Consigne
Modifiez le passage du texte sur le développement moral allant de "Au stade 5 du" à "y guident l’action." en y remplaçant "égoïsme" par "individualisme", puis reproduisez-le.

Texte de la page
====
Au niveau post-conventionnel, l’individu se base sur une réflexion éthique, des valeurs morales et des principes qu’il juge valide. Les règles sont devenues endogènes. C’est le niveau auquel on peut habituellement s’attendre d’un adulte, bien que plusieurs n’atteignent pas ces stades et que seule une petite partie de la population atteigne le stade 6. Ce niveau comporte deux stades du développement moral, celui du droit social et des droits individuels (stade 5) et celui des principes moraux universels (stade 6).
Au stade 5 du contrat social et des droits individuels, l’individu passe de l’égoïsme àl’altruisme. Ses intérêts, bien qu’ils soient pris en compte, prennent moins de place que l’intérêt collectif. Le bien vient d’un équilibre entre les droits individuels et les droits collectifs. Les valeurs y guident l’action.
Au stade 6 des principes moraux universels, le système moral de l’individu peut être compris comme un tout intégratif. La conscience morale y est pertinente, cohérente, globale et universelle, et repose dans une autonomie complète. La figure universelle qu’on pourrait prendre comme exemple d’une personne ayant atteint le stade 6 serait Gandhi.
====
Données fournies
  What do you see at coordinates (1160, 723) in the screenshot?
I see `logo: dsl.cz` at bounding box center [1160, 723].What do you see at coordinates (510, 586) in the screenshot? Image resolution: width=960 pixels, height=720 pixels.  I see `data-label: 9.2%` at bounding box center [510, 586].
====
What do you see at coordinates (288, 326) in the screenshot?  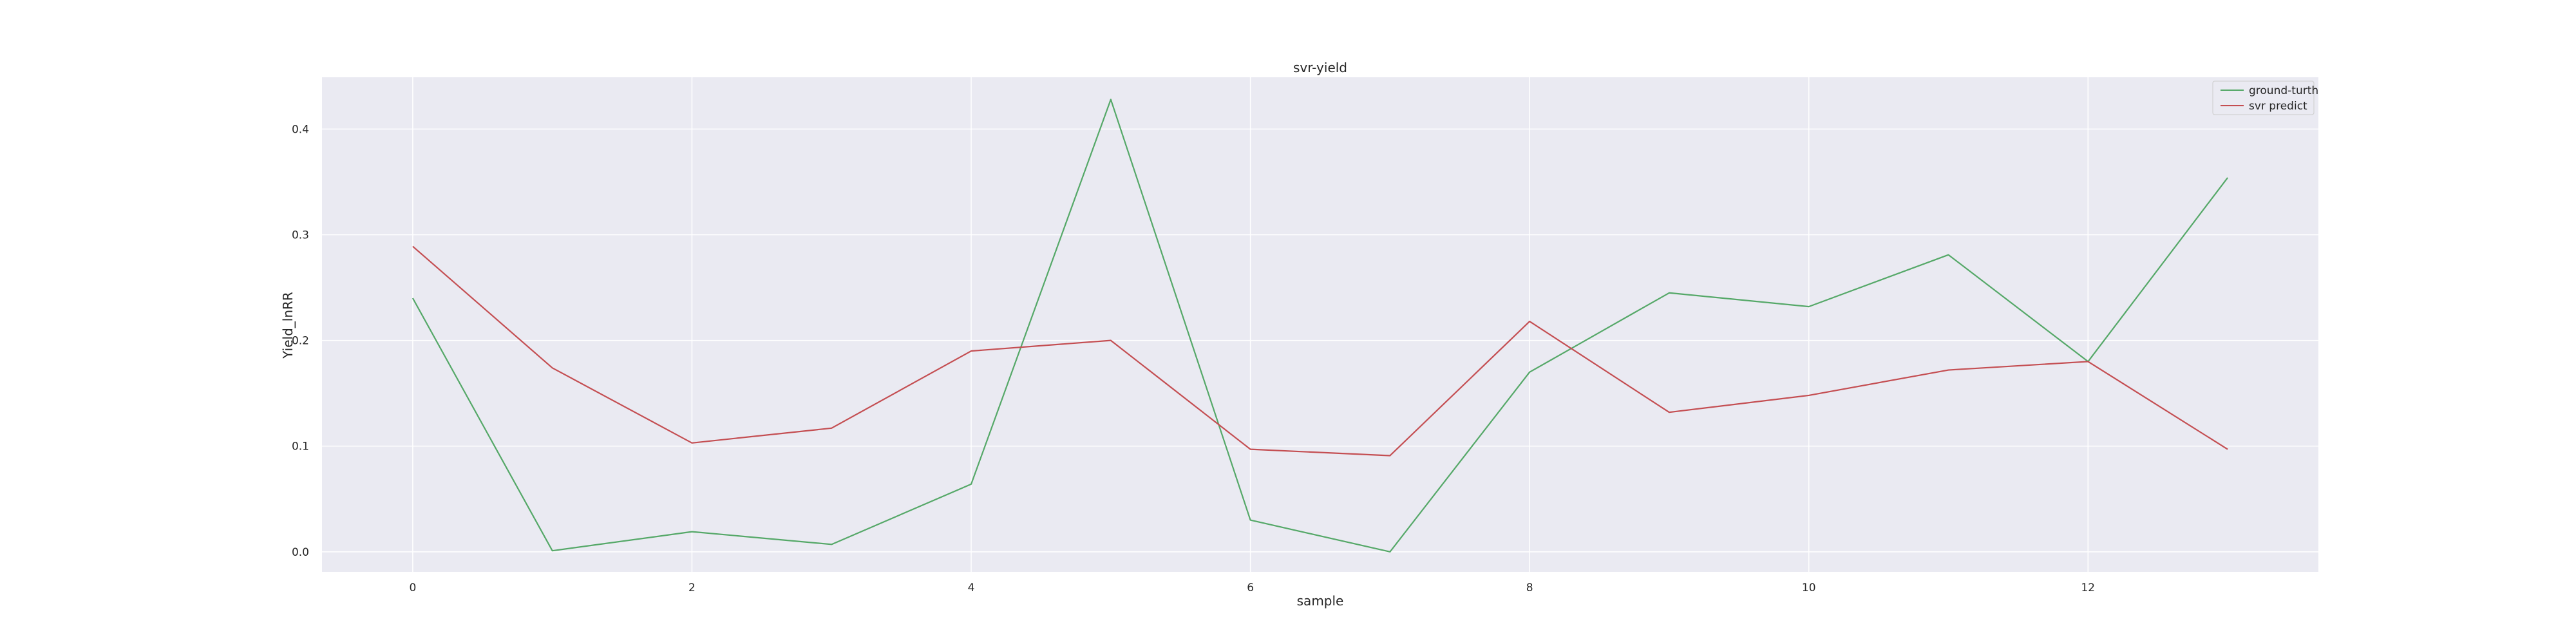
====
Réponse attendue
Au stade 5 du contrat social et des droits individuels, l’individu passe de l’individualisme àl’altruisme. Ses intérêts, bien qu’ils soient pris en compte, prennent moins de place que l’intérêt collectif. Le bien vient d’un équilibre entre les droits individuels et les droits collectifs. Les valeurs y guident l’action.